Today was a really interactive day for the Fellows and me. We spent the day visiting schools in the area, which is something we probably should have done when we first arrived. Seeing the students in their usual educational environment was infinitely more helpful than being told about it by others. Our first stop was the Rabindranath Tagore Institute (RTI), a prestigious secondary school in the Pamplemousses district. The campus was a sprawling complex of mustard-colored buildings and exotic flower bushes; it was a tropical version of Lady Margaret Hall, the college I lived in during a summer in Oxford. The staff and pupils were incredibly gracious and welcoming; you could tell they were well prepared to receive us. They even let us participate in their last-day-of-school disco! We fistpumped and sega-ed our way through a few songs (including “Champagne Showers,” our de facto summer theme song) before climbing back into the car to drive to our next destination.
The secondary school we arrived at was tucked away at the mouth of a narrow village road, invisible to passerby on the main streets. My first thought was that this campus looked just like RTI, but after a worldwide apocalypse. The paint was cracking, the lights dim. Curtains swung precariously through dull, open windows, and every door creaked in rusty objection when we entered. The complete lack of students, who had just been released for winter break, contributed to the eerie feel of the place. Unlike RTI, which has dozens of buildings, an auditorium, gyms, music rooms, labs, and any other facility useful for education, this school’s only furnishings were peeling desks and shattered chalkboards. This was a school for “average” students—those who had not achieved outstanding scores on their CPEs. I was shocked when Vedant told us that this was where many of our ELI Africa students studied.

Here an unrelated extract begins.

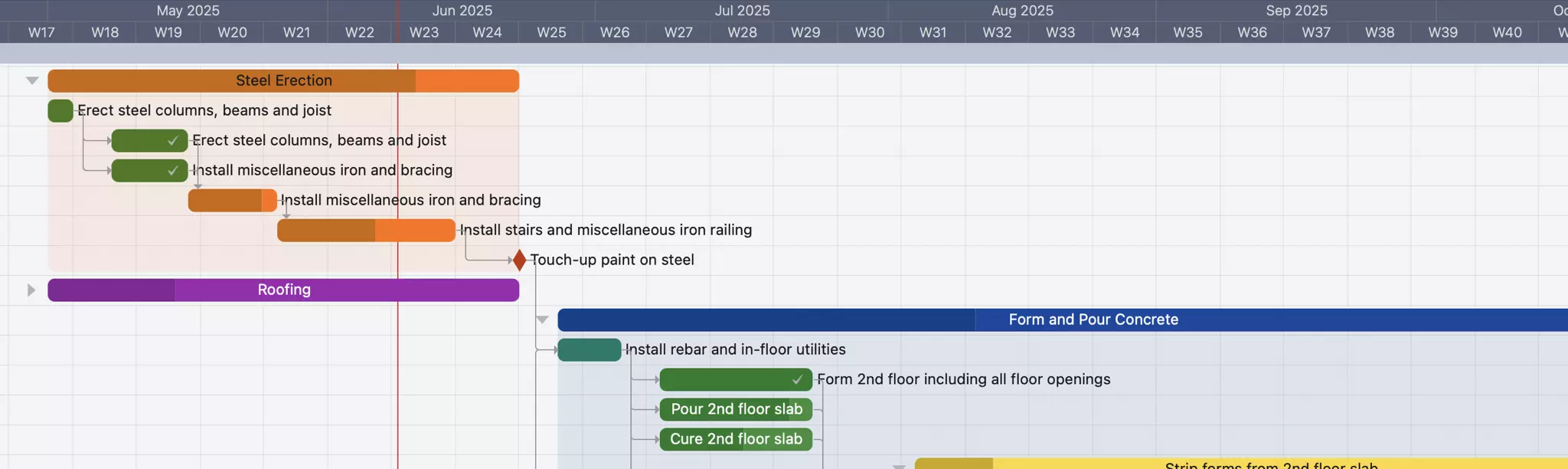
Task: Select the Steel Erection summary bar
Action: pos(283,81)
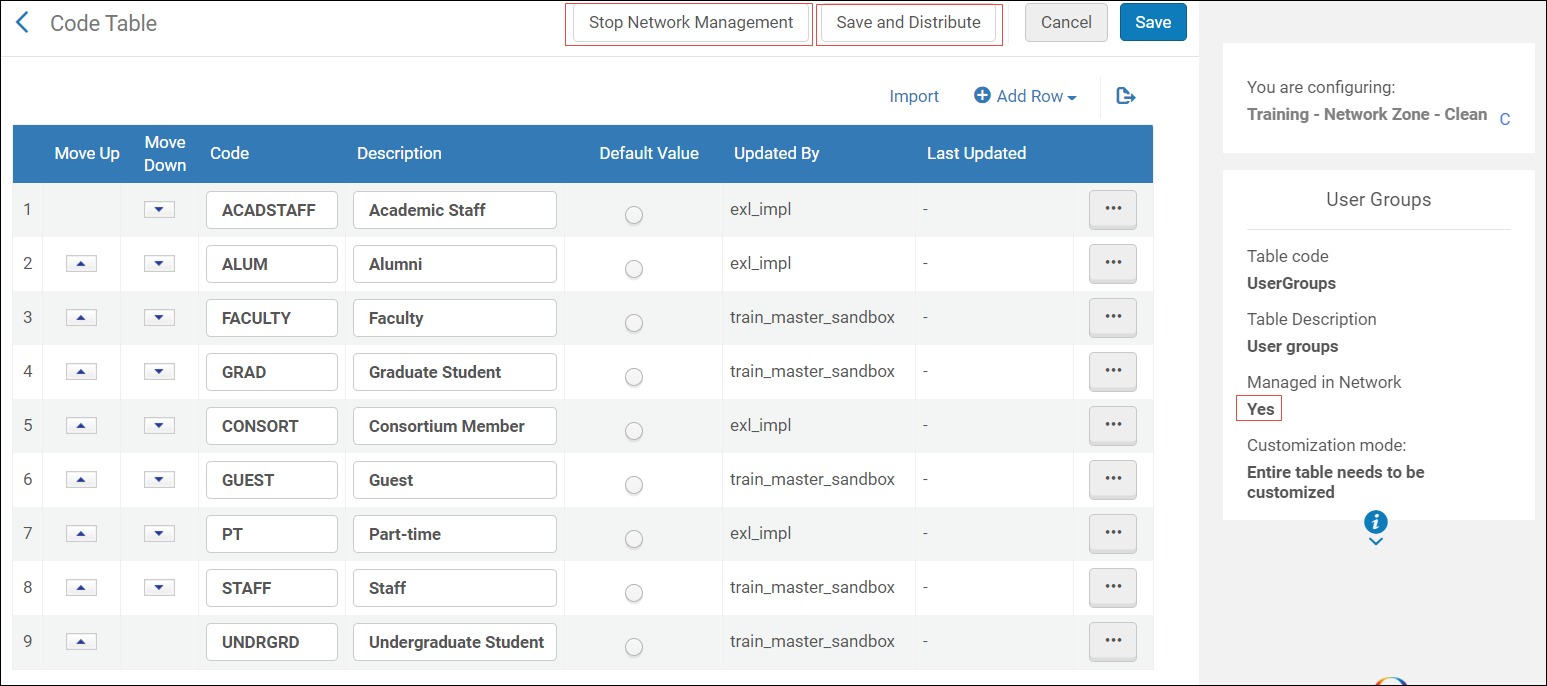Open the Add Row dropdown
This screenshot has height=686, width=1547.
[1026, 96]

After seeing RTI and a government school in the same day, I realized how different an experience students in Mauritius have. So much is based on where they receive a secondary education. While it’s true that there are “better” and “worse” schools even in developed countries like America, the differences between those Western institutions are nonexistent compared to the educational discrepancies here. Still, I could not help but think of New York during today’s tours. Education in my state is full of contradictions; it is home to some of the nation’s most respected schools, as well as some of the most resource-deprived ones. Which one you attended is partially based on merit, like Stuyvesant High School, but is mostly based on what area you can afford to live in. Unlike Mauritian education, whose value increases with ability to pay tuition fees, the quality of public education in New York often depends on whether or not you have the money to pay property taxes to live within the school’s zone. The result is that students attending inner city schools where taxes are cheap receive a comparatively sparse education compared to kids in the suburbs. And since level of education is positively correlated to salary in America, the cycle simply continues. Children living in poverty continue to struggle in underfunded schools, while the offspring of the relatively wealthy have a chance to better themselves through school. The problem that the folks at ELI Africa are trying to solve isn’t a Mauritian problem; it’s a worldwide epidemic of educational inequality.
I am completely at a loss for how we can stop this cycle and start equalizing quality of public education. And while I do not know if our experiential learning programs are enough to supplement the meager education that the ELI students tend to receive in public school, I do hope that we can at least inspire them to see the world outside a system that has already written them off.